This crockpot carne asada is made with flank steak simmered low and slow in a bold citrus marinade with garlic, cumin, and fresh herbs. The result is tender, juicy beef with true Tex-Mex flavor that's perfect for tacos, burritos, bowls, and more.
Add your flank steak to a container that has an airtight lid.
Add in your olive oil, white wine vinegar, kosher salt, black pepper, cumin, garlic, orange juice, lime juice, lemon juice, jalapeno, and cilantro.
Seal with your lid and shake so that the flank steak is coated. Refrigerate for 30 minutes to 1 hour.

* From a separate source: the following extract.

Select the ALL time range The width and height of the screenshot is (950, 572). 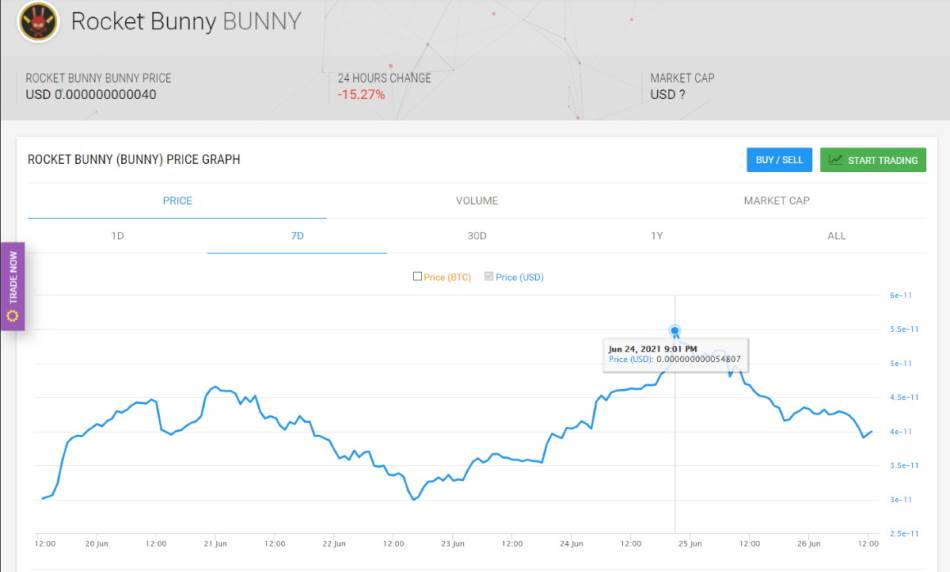pyautogui.click(x=836, y=236)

Heat a large skillet over high heat. Remove the flank steak from the container (keeping the marinade) and sear on each side, about 45 seconds - 1 minute per side.
Add the flank steak and all of the marinade to your slow cooker. Cook on low for 4-6 hours. Cook until it's falling apart tender. If it isn't falling apart tender, it needs more time. Thicker cuts will require more time.
Once done, shred with a fork (it should be falling apart at this point), and serve in tacos or on rice!
Notes
• Cook Time Matters – Flank steak needs enough time to properly break down. If it’s still chewy, it likely needs more time. It should shred easily but still feel structured, not mushy.• Don’t Skip Slicing Against the Grain – For the best texture, slice or shred the beef against the grain after cooking. This keeps it tender and prevents stringy pieces.• Balance the Citrus – This recipe uses orange, lime, and lemon for depth. If you substitute or increase one, the flavor balance will shift. Too much lime alone can make the beef taste overly sharp.• Want a Slight Char? – For a more traditional carne asada feel, spread the cooked beef on a sheet pan and broil for 2–3 minutes to lightly crisp the edges.• Adjust the Heat – Remove the jalapeño seeds for milder flavor, or leave them in for extra kick.• Storage – Store leftovers in an airtight container in the refrigerator for up to 4 days. The flavor deepens as it sits.